→ Written task
Rewrite the data from the line containing "For every named target in this 819×912" through the line containing "Moonrise, Moonset (253, 587)" as a Markdown table with the columns Row and Line. Number each row and skip any blank lines.

→ Stored rows
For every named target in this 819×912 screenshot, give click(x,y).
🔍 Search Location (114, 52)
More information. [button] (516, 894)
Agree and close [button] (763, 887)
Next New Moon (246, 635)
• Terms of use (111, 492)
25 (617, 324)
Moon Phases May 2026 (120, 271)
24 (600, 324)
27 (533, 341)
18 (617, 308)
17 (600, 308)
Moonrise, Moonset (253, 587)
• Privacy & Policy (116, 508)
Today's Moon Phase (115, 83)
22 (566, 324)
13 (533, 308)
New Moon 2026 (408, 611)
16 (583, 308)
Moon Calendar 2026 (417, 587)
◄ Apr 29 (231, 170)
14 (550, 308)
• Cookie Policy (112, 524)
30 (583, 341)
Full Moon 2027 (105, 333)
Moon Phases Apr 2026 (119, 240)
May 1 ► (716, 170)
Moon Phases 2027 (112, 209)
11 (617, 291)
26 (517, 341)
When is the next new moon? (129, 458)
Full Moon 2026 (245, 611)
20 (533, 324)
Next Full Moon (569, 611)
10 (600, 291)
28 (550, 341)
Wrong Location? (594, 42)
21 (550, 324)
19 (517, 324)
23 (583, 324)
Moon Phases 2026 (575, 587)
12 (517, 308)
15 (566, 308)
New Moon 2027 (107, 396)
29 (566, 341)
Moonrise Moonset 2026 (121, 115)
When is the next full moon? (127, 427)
==
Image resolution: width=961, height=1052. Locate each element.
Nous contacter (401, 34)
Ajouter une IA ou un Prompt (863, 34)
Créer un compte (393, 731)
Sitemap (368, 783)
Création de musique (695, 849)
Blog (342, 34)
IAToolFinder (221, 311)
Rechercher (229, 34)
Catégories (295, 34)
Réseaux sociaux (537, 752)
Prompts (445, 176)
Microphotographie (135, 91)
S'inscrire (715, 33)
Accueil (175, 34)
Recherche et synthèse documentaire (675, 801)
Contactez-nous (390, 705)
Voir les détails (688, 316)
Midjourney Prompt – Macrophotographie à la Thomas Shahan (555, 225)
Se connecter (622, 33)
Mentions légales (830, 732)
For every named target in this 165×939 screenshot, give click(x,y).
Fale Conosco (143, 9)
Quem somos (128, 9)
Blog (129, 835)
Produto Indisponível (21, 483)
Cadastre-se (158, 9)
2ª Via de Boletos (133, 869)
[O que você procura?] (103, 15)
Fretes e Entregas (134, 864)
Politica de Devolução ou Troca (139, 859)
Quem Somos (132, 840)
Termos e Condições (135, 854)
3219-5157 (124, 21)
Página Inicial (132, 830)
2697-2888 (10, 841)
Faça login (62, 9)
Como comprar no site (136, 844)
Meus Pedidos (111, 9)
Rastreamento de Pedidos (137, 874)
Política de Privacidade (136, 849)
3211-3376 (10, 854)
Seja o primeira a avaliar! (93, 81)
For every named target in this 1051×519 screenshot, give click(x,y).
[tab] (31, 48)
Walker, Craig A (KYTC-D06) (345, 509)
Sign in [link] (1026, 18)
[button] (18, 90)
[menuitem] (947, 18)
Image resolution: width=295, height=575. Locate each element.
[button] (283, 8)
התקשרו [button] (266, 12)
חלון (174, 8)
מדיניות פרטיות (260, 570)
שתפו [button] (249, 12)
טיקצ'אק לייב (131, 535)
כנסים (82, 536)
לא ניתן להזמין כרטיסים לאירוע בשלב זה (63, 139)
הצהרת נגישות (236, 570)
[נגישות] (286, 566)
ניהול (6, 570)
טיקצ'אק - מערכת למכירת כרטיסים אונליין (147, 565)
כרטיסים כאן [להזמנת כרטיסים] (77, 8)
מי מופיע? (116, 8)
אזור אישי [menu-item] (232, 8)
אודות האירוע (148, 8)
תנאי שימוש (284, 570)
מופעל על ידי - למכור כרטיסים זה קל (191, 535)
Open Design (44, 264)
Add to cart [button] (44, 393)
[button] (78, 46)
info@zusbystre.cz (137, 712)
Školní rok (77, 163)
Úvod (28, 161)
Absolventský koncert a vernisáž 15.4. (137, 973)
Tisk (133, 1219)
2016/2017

→ Output below
| Row | Line |
|---|---|
| 1 | For every named target in this 819×912 screenshot, give click(x,y). |
| 2 | 🔍 Search Location (114, 52) |
| 3 | More information. [button] (516, 894) |
| 4 | Agree and close [button] (763, 887) |
| 5 | Next New Moon (246, 635) |
| 6 | • Terms of use (111, 492) |
| 7 | 25 (617, 324) |
| 8 | Moon Phases May 2026 (120, 271) |
| 9 | 24 (600, 324) |
| 10 | 27 (533, 341) |
| 11 | 18 (617, 308) |
| 12 | 17 (600, 308) |
| 13 | Moonrise, Moonset (253, 587) |